In a Word: Lansdowne
A friend will not, on principle, ever refer to the Aviva stadium in Dublin as other than Lansdowne Road. An avid (sorry) Ireland rugby fan and nationalist, he might well review the situation were someone to tell him that the Lansdowne name he cherishes was originally attributed to those who came from the English village of Lansdowne in Somerset.
I do not intend telling my friend this as, through experience, I have learned that generally it is better to let sleeping myths lie.
The stadium and that part of Dublin is named after William Petty-Fitzmaurice, 1st Marquess of Lansdowne, also 2nd Earl of Shelburne, who in 1737 was born in Dublin. He was first son of John Fitzmaurice, a son of the 1st Earl of Kerry who was in turn a descendant of King Edward I. The Petty name came from William’s grandmother. He spent his childhood on the family’s estates in Kerry.

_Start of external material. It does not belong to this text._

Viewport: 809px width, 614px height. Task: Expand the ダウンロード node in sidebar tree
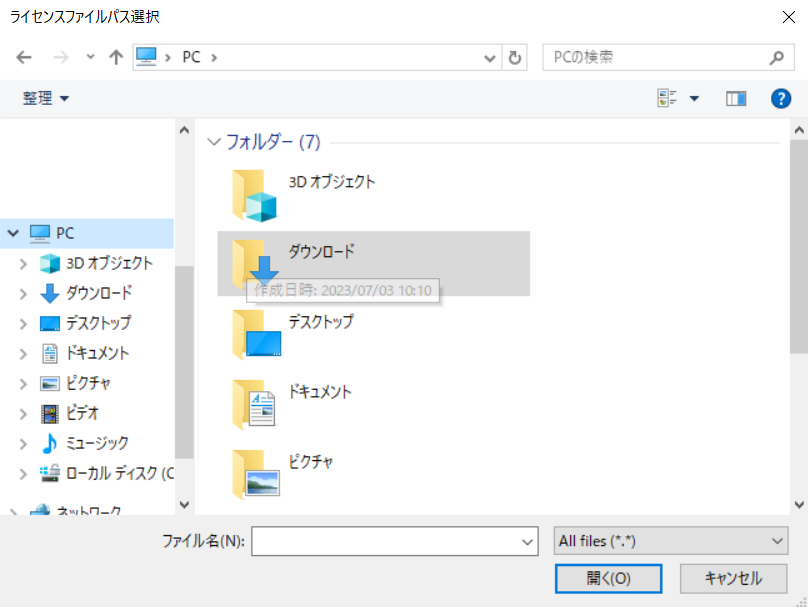tap(24, 293)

The consequence was inevitable. According to himself, when he entered Oxford in 1755 he had “both everything to learn and everything to unlearn”.
It is still not an unusual experience following any spell in Kerry. After university he joined the British army and was soon a colonel. In 1760 he was appointed aide-de-camp to the new king, George III, the very same king about whom that film The Madness of King George was made.
In 1760 William became an MP both in Britain and Ireland, representing Kerry in the House of Commons on Dublin’s College Green. On the death of his father in 1761, he inherited various titles including that of 2nd Earl of Shelburne and moved to the House of Lords.
He served in various governments during the 1760s, latterly under Prime Minister William Pitt. In 1782, he agreed to serve in a new government under Lord Rockingham as prime minister, on condition that King George agreed to recognize the United States. Lord Rockingham died suddenly and William became prime minister. He appointed 23-year-old William Pitt (the Younger) as chancellor of the exchequer.
In 1783 his government was brought down. Its major achievement was bringing an end to the American War of Independence. When Pitt the Younger became prime minister in 1785 he created the title Marquess of Lansdowne for William who had retired from public life. He died in 1805.
Aviva, on the other hand, is a girl’s name and comes from a Hebrew word meaning “springtime”. It was also the name of the first month in the Jewish calendar, corresponding to March and April.